## Exercise goal
Collect every line below that contains the word "icon" and copy each one in full.

## Available data
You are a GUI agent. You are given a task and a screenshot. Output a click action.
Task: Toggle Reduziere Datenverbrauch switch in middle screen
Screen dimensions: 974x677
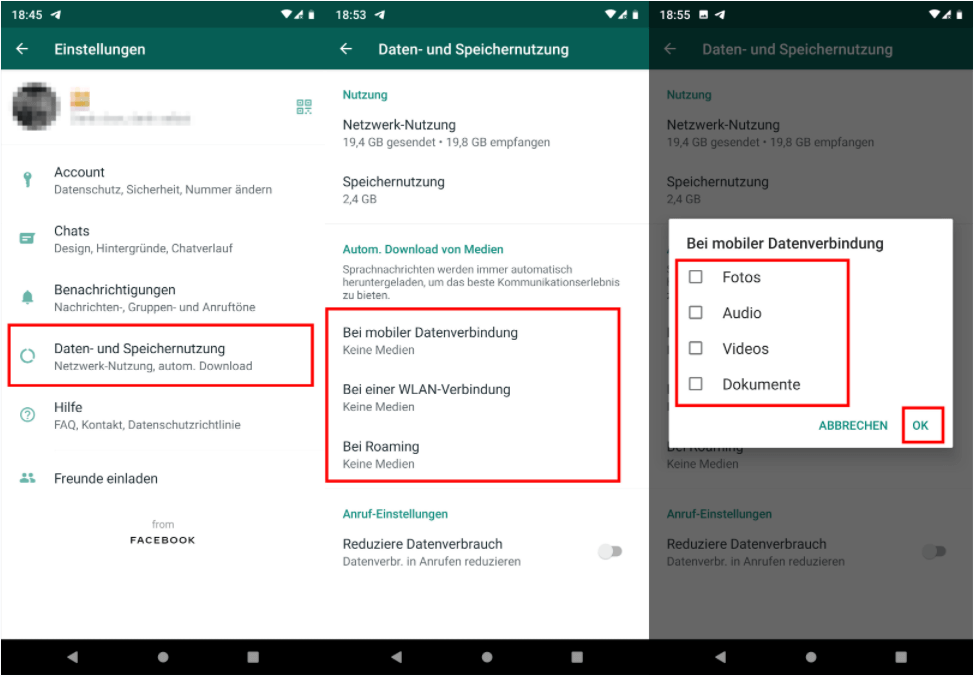click(609, 552)
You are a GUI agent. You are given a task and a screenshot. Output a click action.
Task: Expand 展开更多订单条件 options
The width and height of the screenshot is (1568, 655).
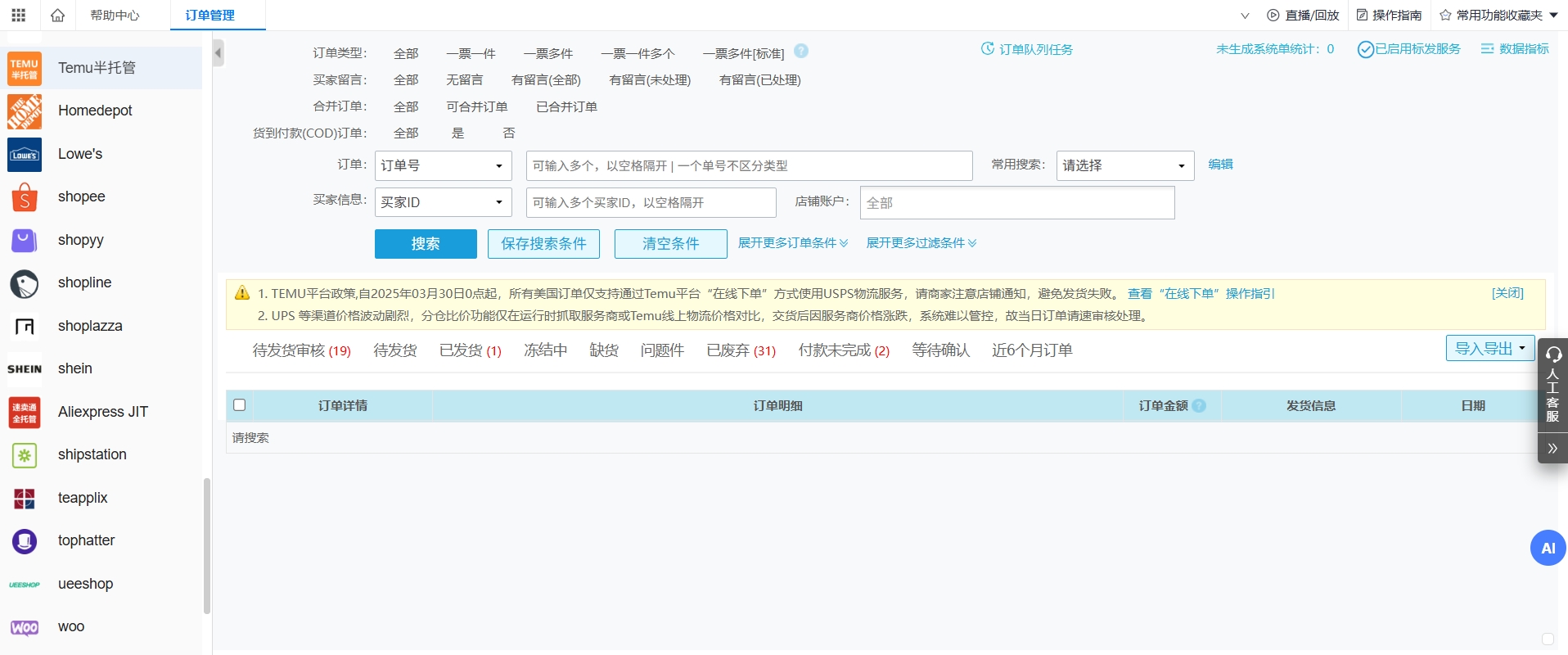pyautogui.click(x=792, y=243)
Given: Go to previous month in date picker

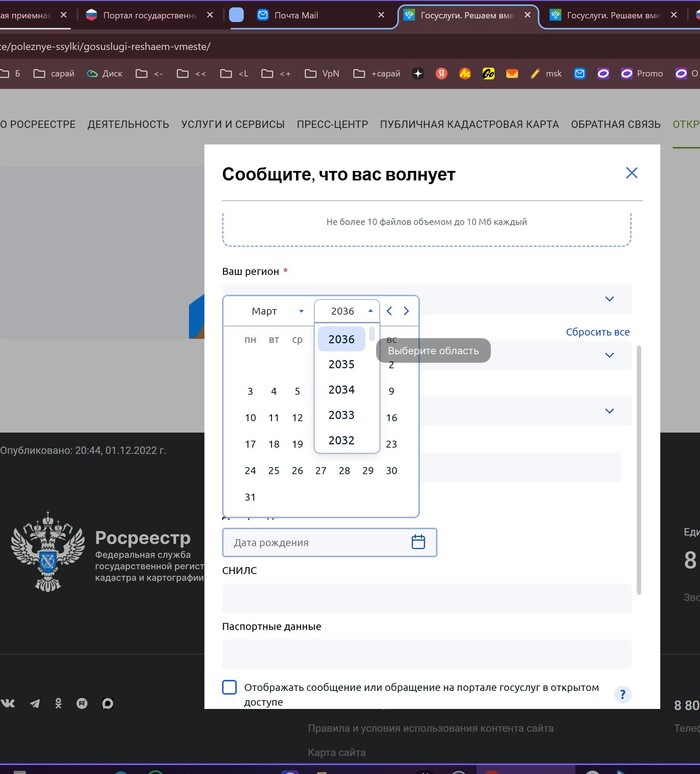Looking at the screenshot, I should pos(390,311).
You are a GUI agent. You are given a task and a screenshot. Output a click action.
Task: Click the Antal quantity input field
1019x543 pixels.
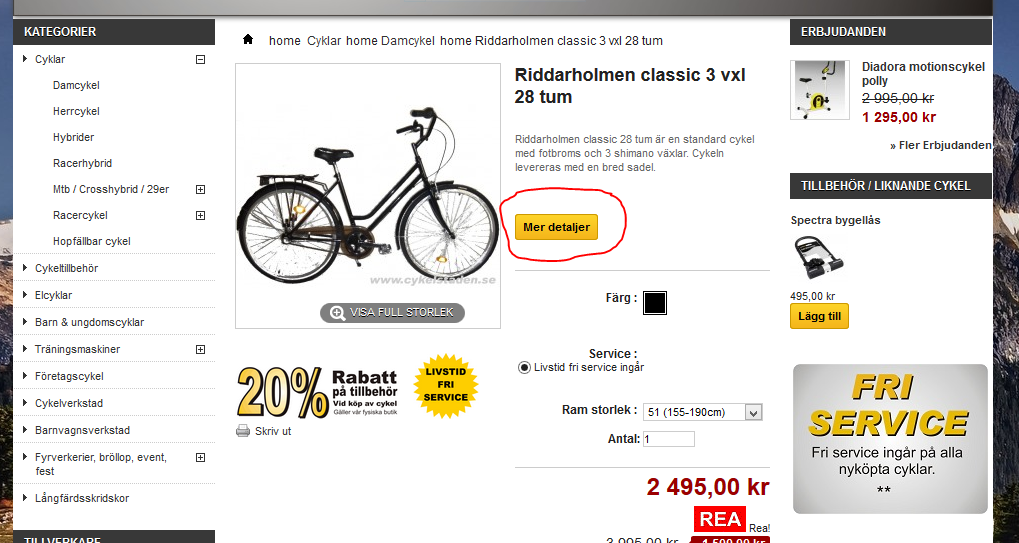click(669, 439)
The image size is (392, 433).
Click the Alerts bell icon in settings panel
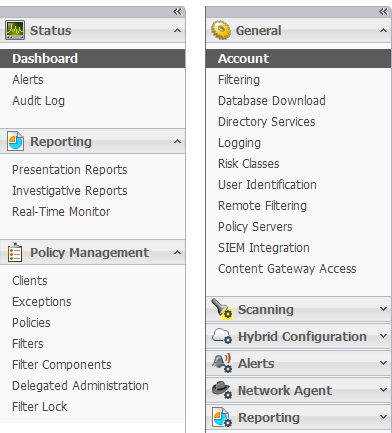222,363
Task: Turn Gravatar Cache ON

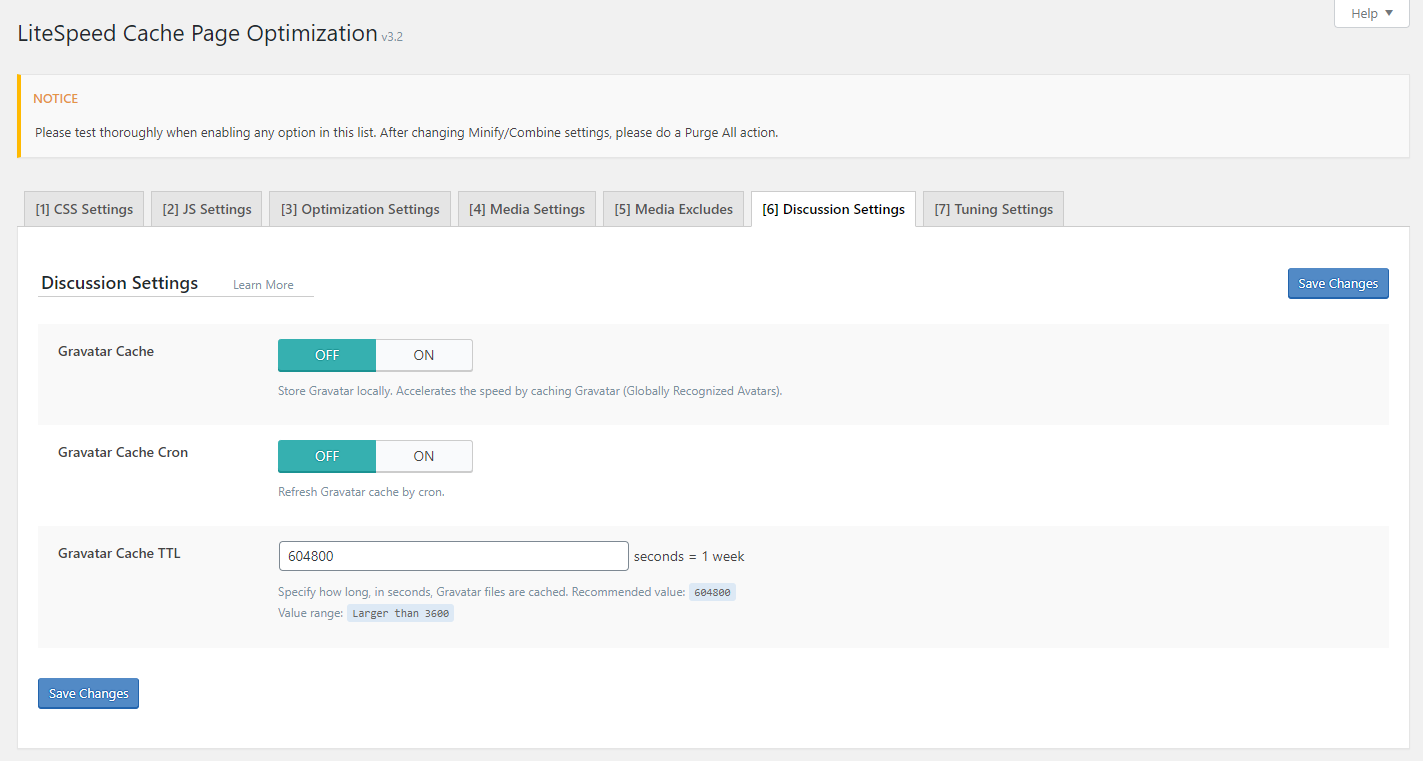Action: coord(424,355)
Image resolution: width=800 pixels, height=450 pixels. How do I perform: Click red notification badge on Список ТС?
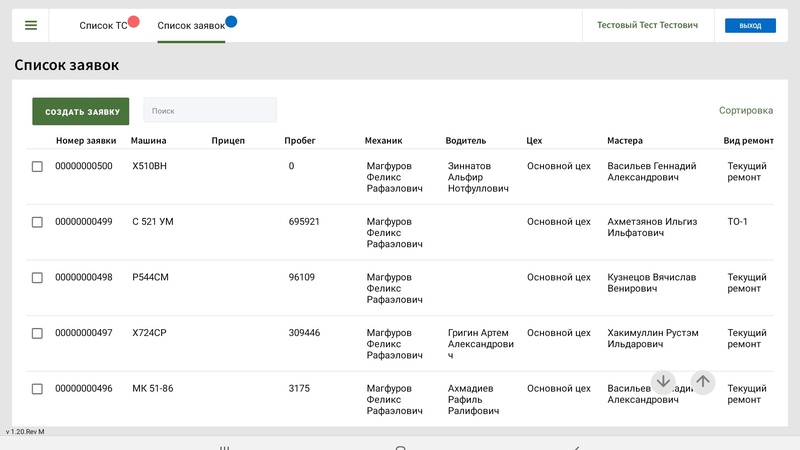point(133,21)
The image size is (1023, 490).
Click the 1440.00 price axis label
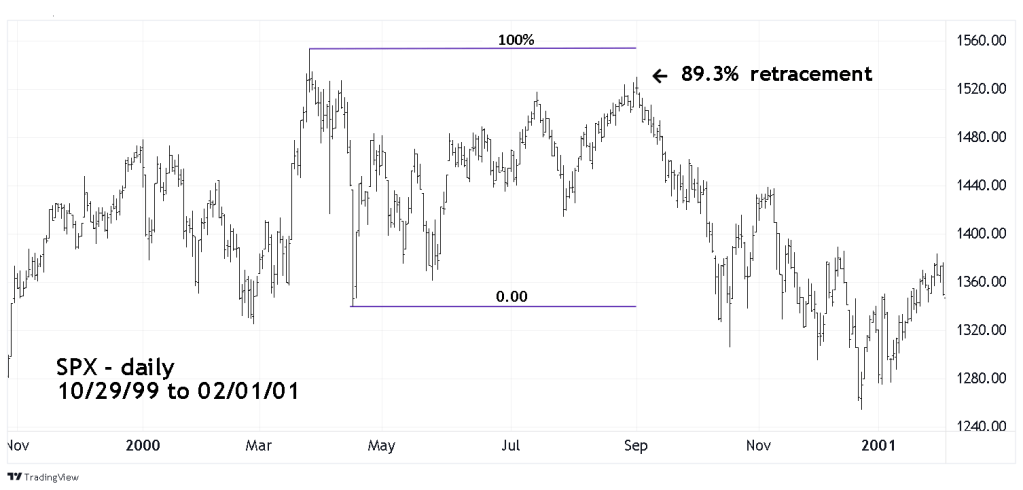981,186
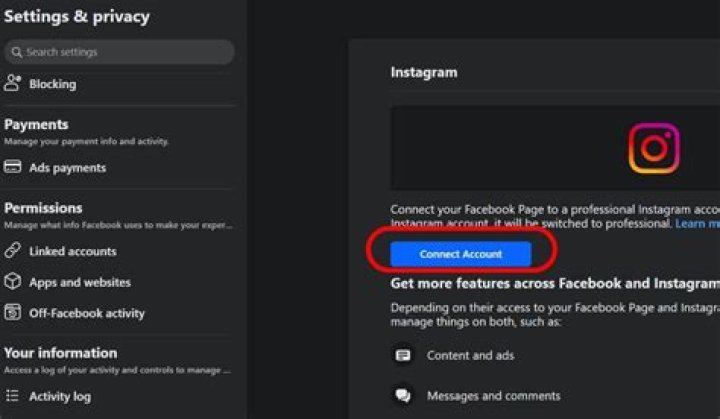
Task: Click the Content and ads icon
Action: coord(403,355)
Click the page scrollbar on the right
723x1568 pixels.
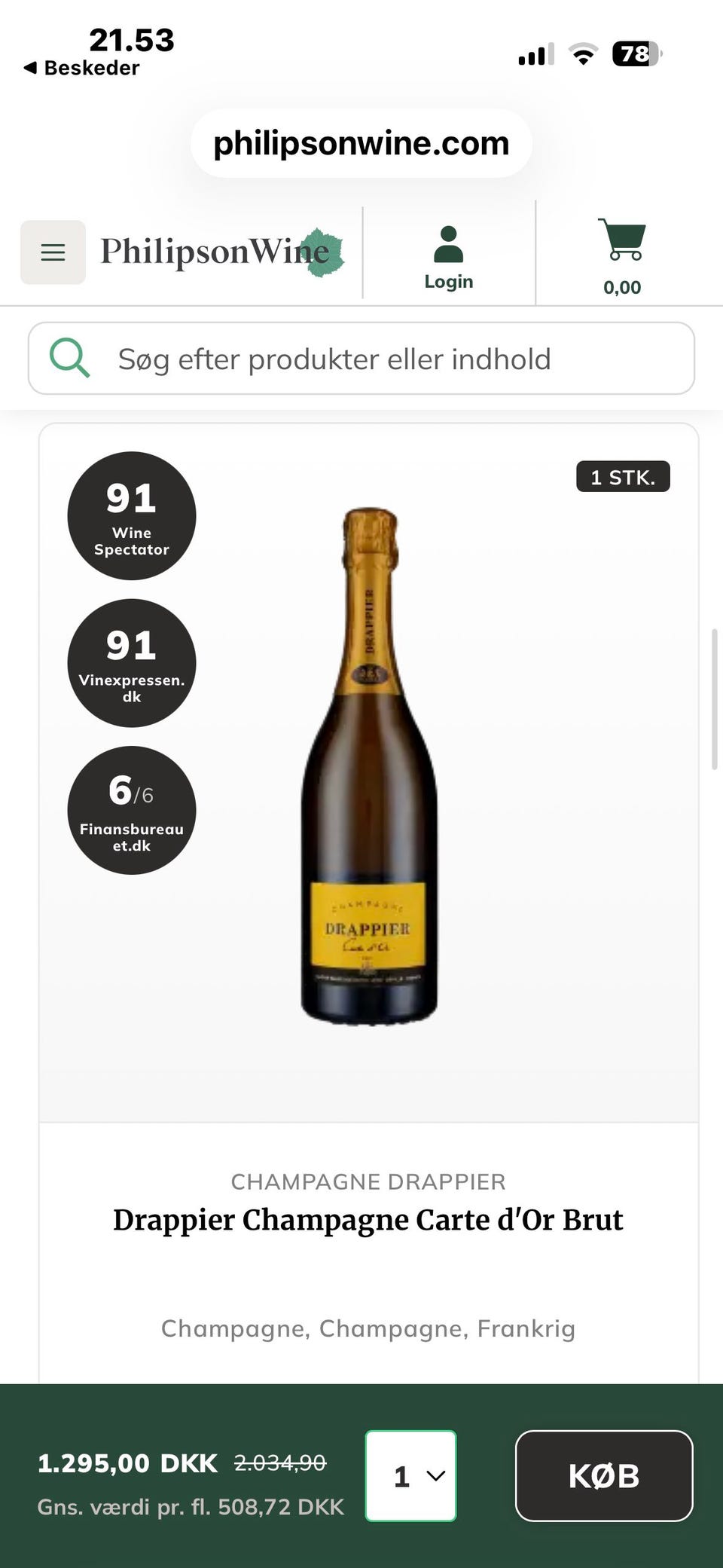pyautogui.click(x=714, y=698)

## Result for this exercise
Click the Alerts bell icon in settings panel
Task: Click the Content and ads icon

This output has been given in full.